Dec 11, 2012

The Candy Cane

  I remember when I was visiting my grandparents a few Christmas's ago my Grandpa giving me a little booklet that had the True Story of how a candy cane originated. I couldn't remember how it I got crafty - and googled it. :)

The History of

The Candy Cane

It had to be special to be a gift for the
King of Kings, thought the humble candy
maker from Indiana. Not just any piece of
candy would do. It had to be hard candy
because the church is built on solid rock
and God's promises are a firm foundation.
It would be formed in the shape of the
Good Shepherd's staff. A "J" that would
also stand for the precious name of Jesus.
But it had to say more. White stripes
would symbolize the virgin birth and
sinless nature of Christ. Three small red
stripes would represent the scourging Jesus
suffered on His way to the cross. One large
red stripe would remind those with eyes to
see and ears to hear of the blood Jesus shed
as payment for our sins. It would be a
gift of love that would tell His story -
the greatest story ever told.

The True Story

A candy maker in Indiana wanted to make a candy that would be a witness,
so he made the Christmas Candy Cane. He incorporated several symbols
for the birth, ministry, and death of Jesus Christ. He began with a stick of
pure white, hard candy: white to symbolize the Virgin Birth and the sinless
nature of Jesus, and hard to symbolize the Solid Rock, the Foundation of the
Church and firmness of the promises of God.
The candy maker made the candy in the form of a "J" to represent the precious
name of Jesus, who came to earth as our Savior. It could also represent the
staff of the Good Shepherd with which He reaches down into the ditches of the
world to lift out the fallen lambs who like all sheep have gone astray. Thinking
that the candy was somewhat plain, the candy maker stained it with red stripes.
He used three small stripes for the blood shed by Christ on the cross. So that
we could have the promise of eternal life. Unfortunately, the candy became known as the Candy Cane. It became a
meaningless decoration seen at Christmas time. But meaning is still there for
all those who "Have eyes to see and ears to hear." We pray that this symbol will
again be used to witness to the wonder of Jesus and His great love that came
down at Christmas.

  And so...tonight I know what I will be reading to the kids...and maybe years from now they'll think "what was that story about the candy cane mom told us..." and then they will type it into the web browsers on their wrist watch (I'm sure that will be all the rage in a few years) and the legend will live on.
  And today what is NOT living on is the gingerbread men we made the other night. Gingerbread and a cup of cocoa is just the ticket on a 12 degree day.
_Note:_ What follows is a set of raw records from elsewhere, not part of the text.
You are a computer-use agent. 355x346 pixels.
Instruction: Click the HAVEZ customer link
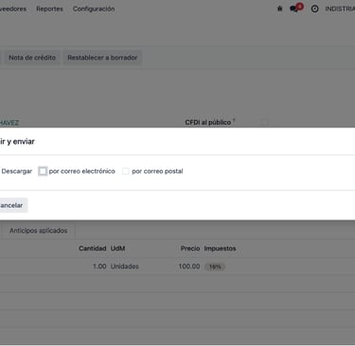pos(9,123)
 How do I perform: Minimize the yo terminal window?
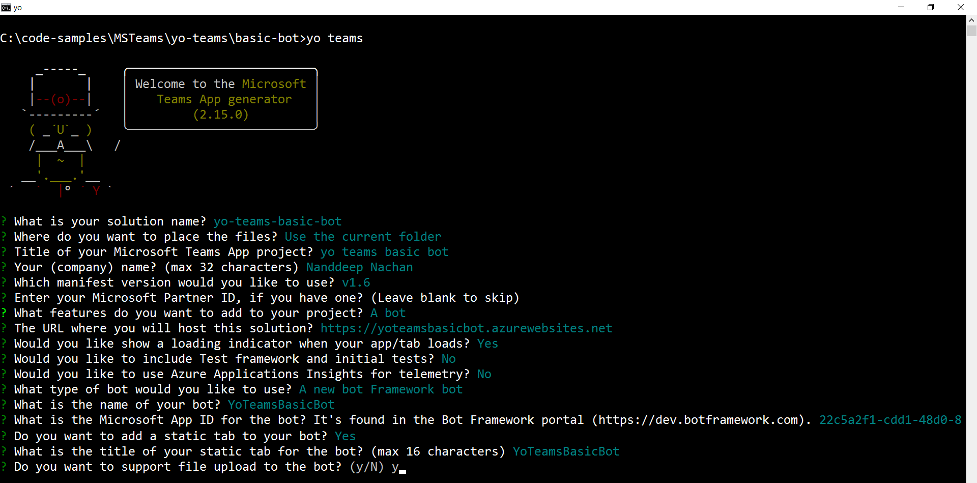pyautogui.click(x=901, y=7)
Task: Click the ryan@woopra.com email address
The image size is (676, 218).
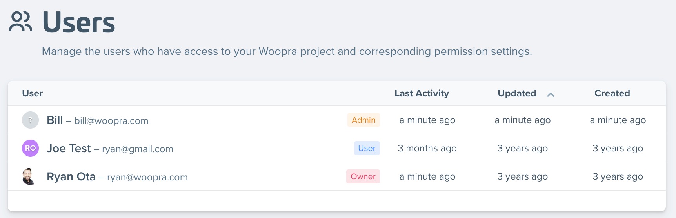Action: coord(147,177)
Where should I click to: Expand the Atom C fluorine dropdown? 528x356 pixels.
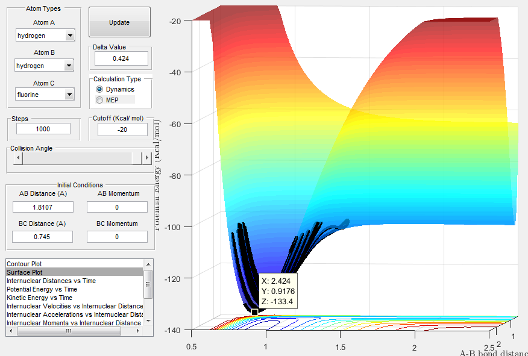[70, 95]
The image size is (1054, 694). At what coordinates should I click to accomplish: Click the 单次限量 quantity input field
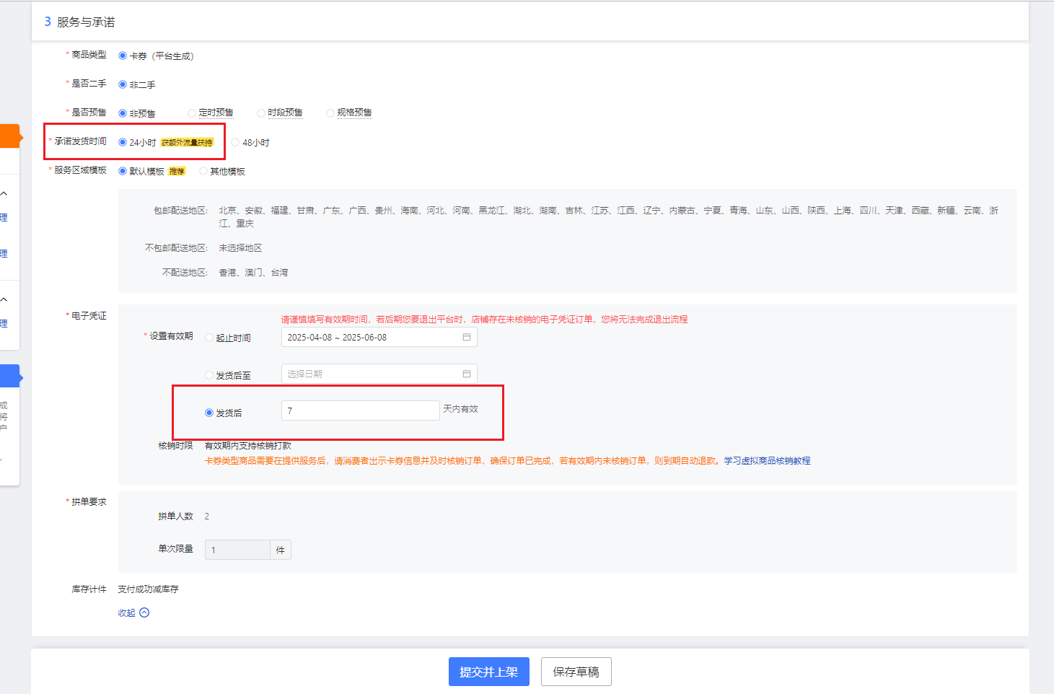tap(237, 550)
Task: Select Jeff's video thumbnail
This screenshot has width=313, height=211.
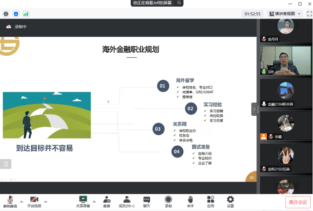Action: tap(285, 60)
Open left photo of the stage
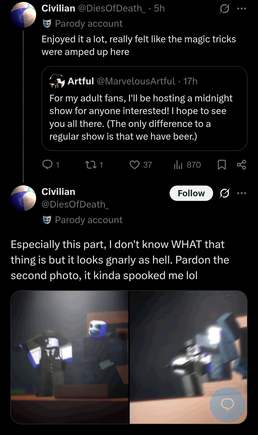 click(70, 357)
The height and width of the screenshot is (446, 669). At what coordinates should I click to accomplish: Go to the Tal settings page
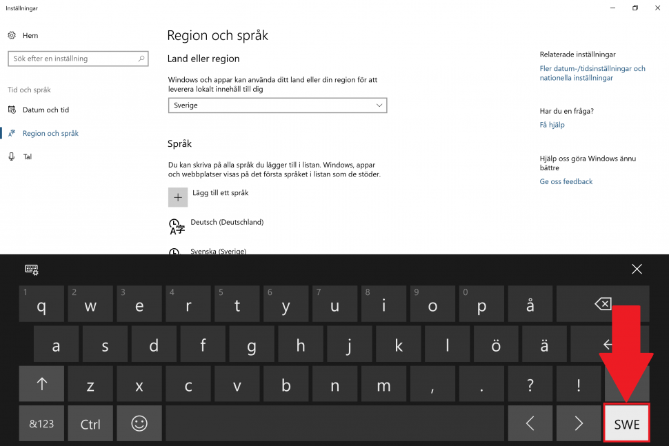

I said "yes to the mess" again and let the kids just dive into the frosting and smear away...and had a pound of colored sugar on each. Zac and I spent quite awhile shaking off the excess.
 Today was another really great day - productive and homey and full of good smells (thanks to the pumpkin raisin muffins baking and the tuna pasta waiting for us to be had for dinner. ) Happy Tuesday!